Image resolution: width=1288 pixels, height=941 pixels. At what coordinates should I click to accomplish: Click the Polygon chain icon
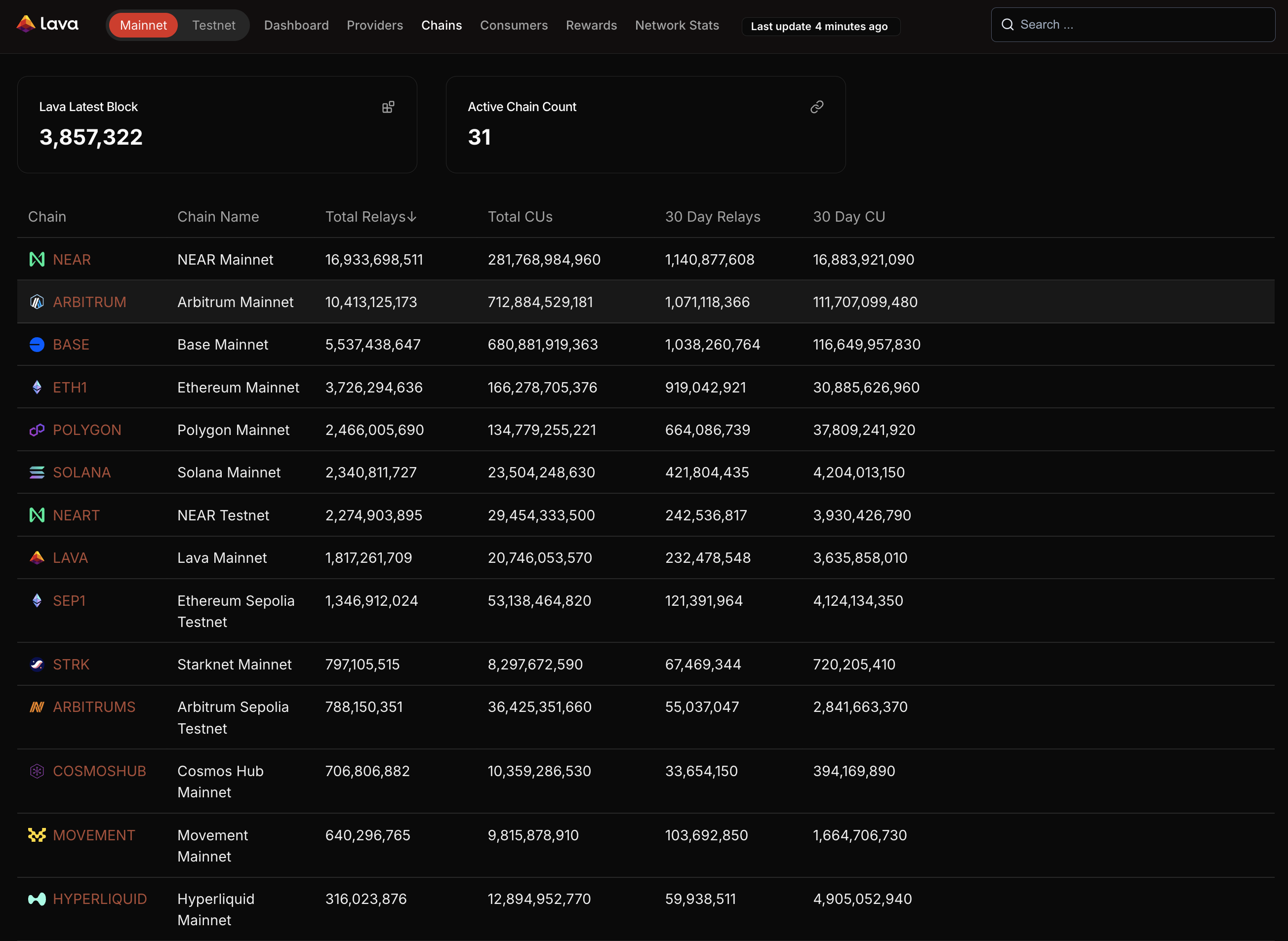tap(37, 430)
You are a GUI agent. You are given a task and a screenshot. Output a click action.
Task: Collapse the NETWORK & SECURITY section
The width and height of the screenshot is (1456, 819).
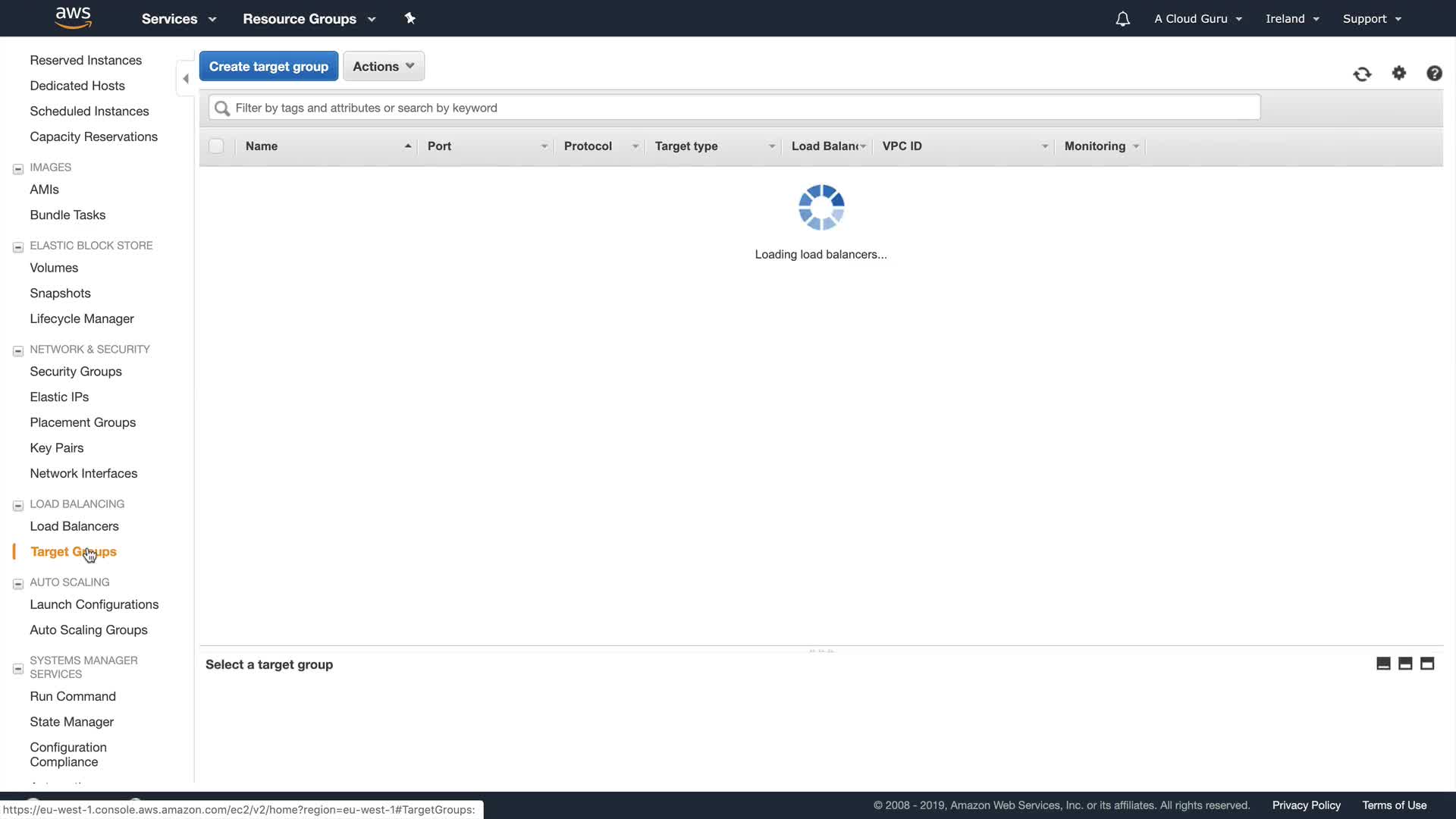(18, 350)
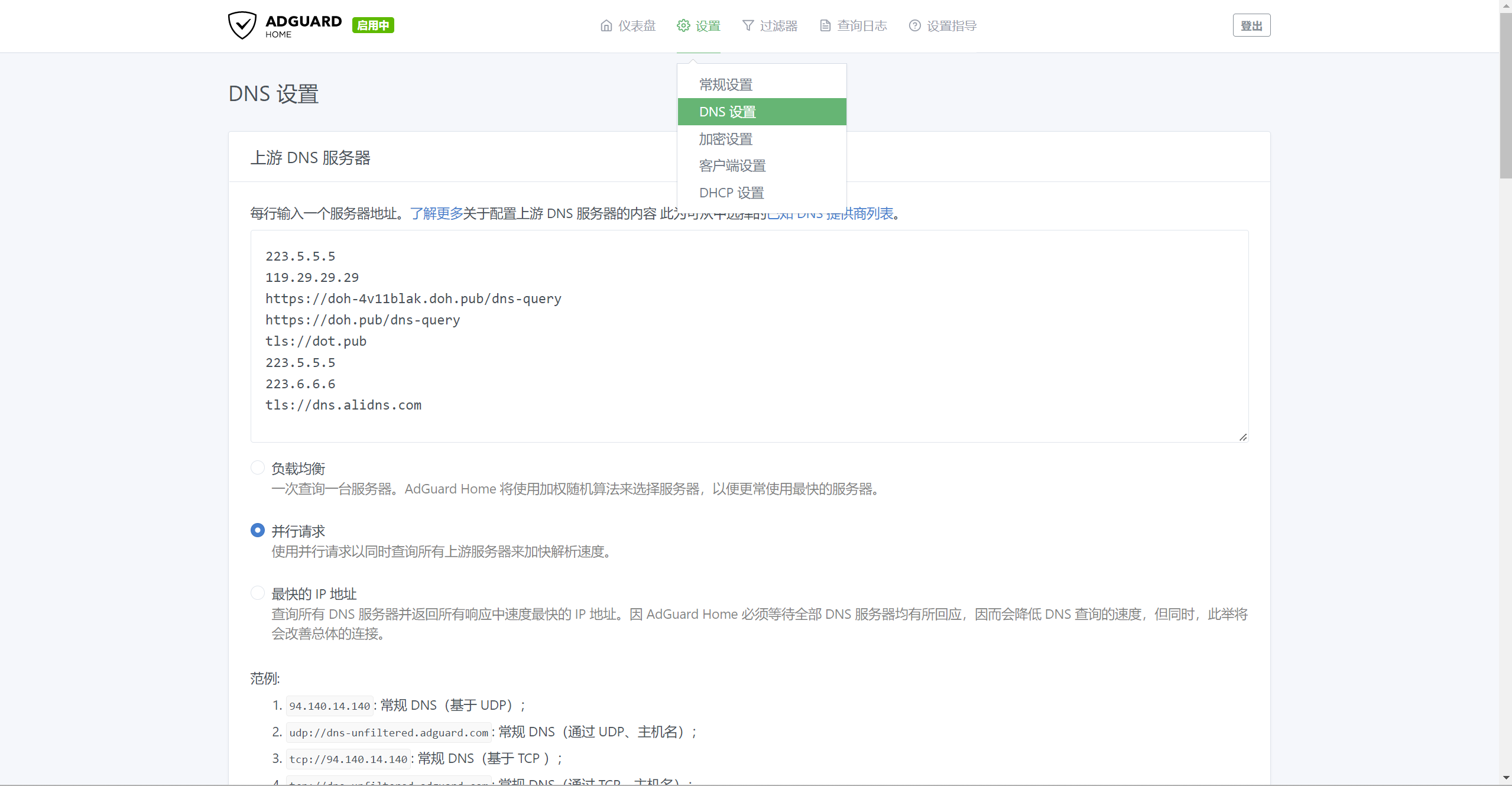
#####
• [Brief]
In your reply, please set down exactly the lines from the one containing "You are a GUI" through the end of the records, with the pictures left out.

• [Exercise output]
You are a GUI agent. You are given a task and a screenshot. Output a click action.
Task: Collapse the NETWORK & SECURITY section
The width and height of the screenshot is (1456, 819).
(18, 350)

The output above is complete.